Introduction: Achondroplasia is the most common cause of short-limbed, disproportionate dwarfism. It is an autosomal dominant condition that is caused by variations in the FGFR3 gene, a fibroblast growth factor receptor. Approximately eighty percent of achondroplastic cases are de novo. The remaining are inherited. If both parents have achondroplasia, there is a twenty-five percent chance of offspring suffering from homozygous achondroplasia, which is a lethal condition. There is also a fifty percent chance of offspring having achondroplasia. This gene mutation inhibits proliferation of the chondrocytes, which ultimately causes impaired endochondral bone formation. The disease process is characterized by clinical features such as shortening of the arms and legs, macrocephaly, kyphoscoliosis, and accentuated lumbar lordosis. These features of patients with achondroplasia are known to make spinal surgery and anesthesia especially difficult. Anesthetic complications and difficult airway intubations are due to many different factors that often require the anesthesiologist to take extra consideration into their anesthetic plan. Many times, the use of devices to better help with viewing the airway are essential.

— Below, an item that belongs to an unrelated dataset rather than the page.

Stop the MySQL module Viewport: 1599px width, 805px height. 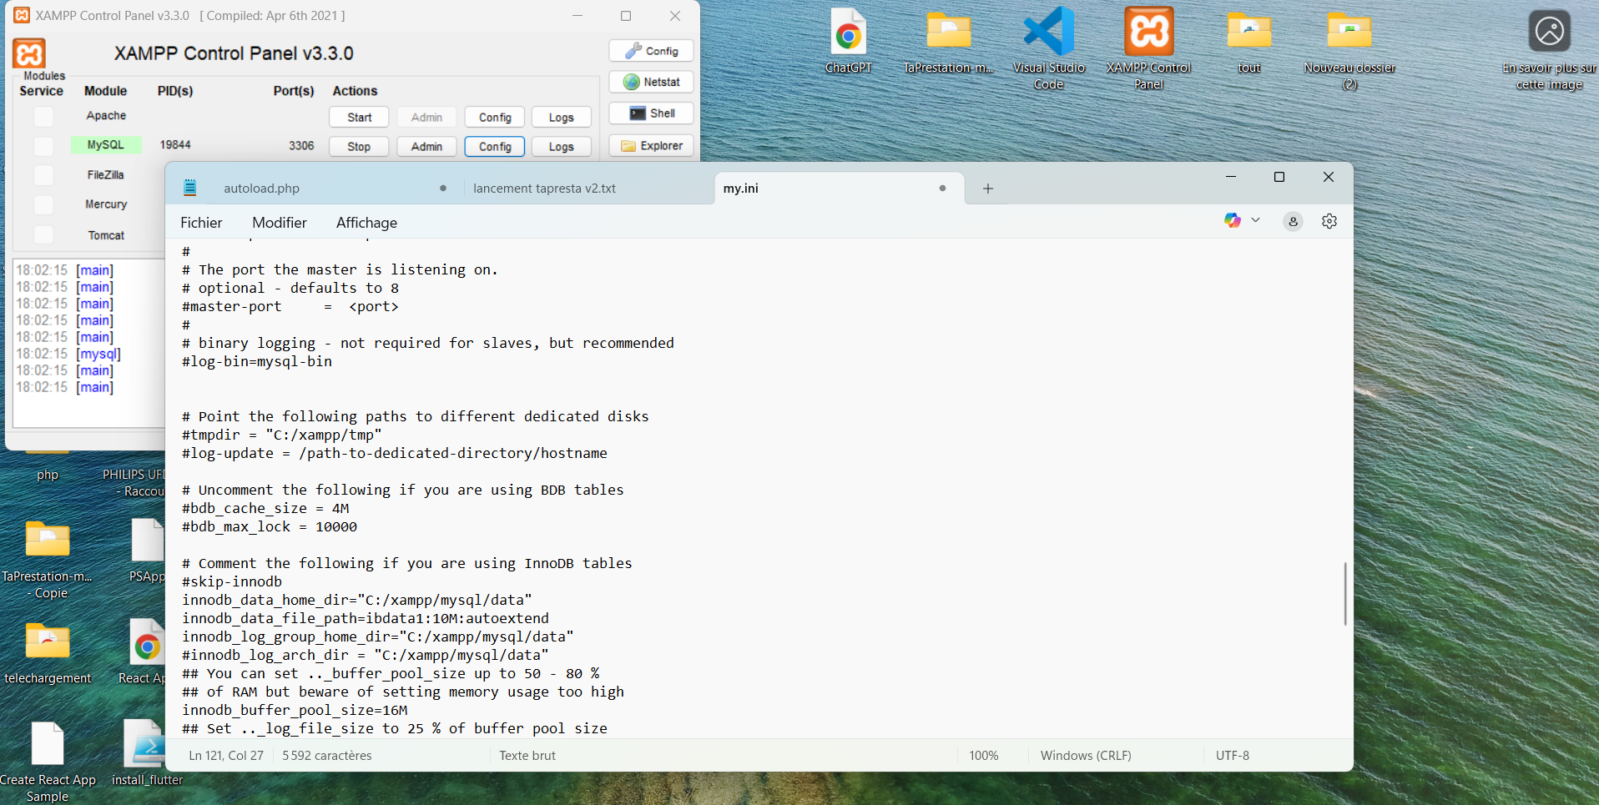(x=359, y=147)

Case Description: A 63-year-old female with a history of achondroplasia, osteopenia, lumbar-adjacent segment disease with spondylolisthesis, and previous L4-5 spinal decompression and fusion surgery presented for an extended bilateral L3-4 lumbar fusion due to lumbar stenosis. Pre-operatively, the patient was determined to be an ASA class III and a Mallampati class I. Vascular access with a peripheral IV was obtained, and an arterial line was placed for intra-operative blood pressure monitoring. 100 mg of propofol and 50 mCg of fentanyl were used for induction. 30 mg of rocuronium was used for paralysis. Intubation was achieved with the use of a video laryngoscope. A fiberoptic bronchoscope was immediately available as well. A grade I view with full visualization of the glottis was obtained for successful intubation. The operative period was uneventful. The patient was re-admitted to the hospital one week later for a fluid collection at the surgical site.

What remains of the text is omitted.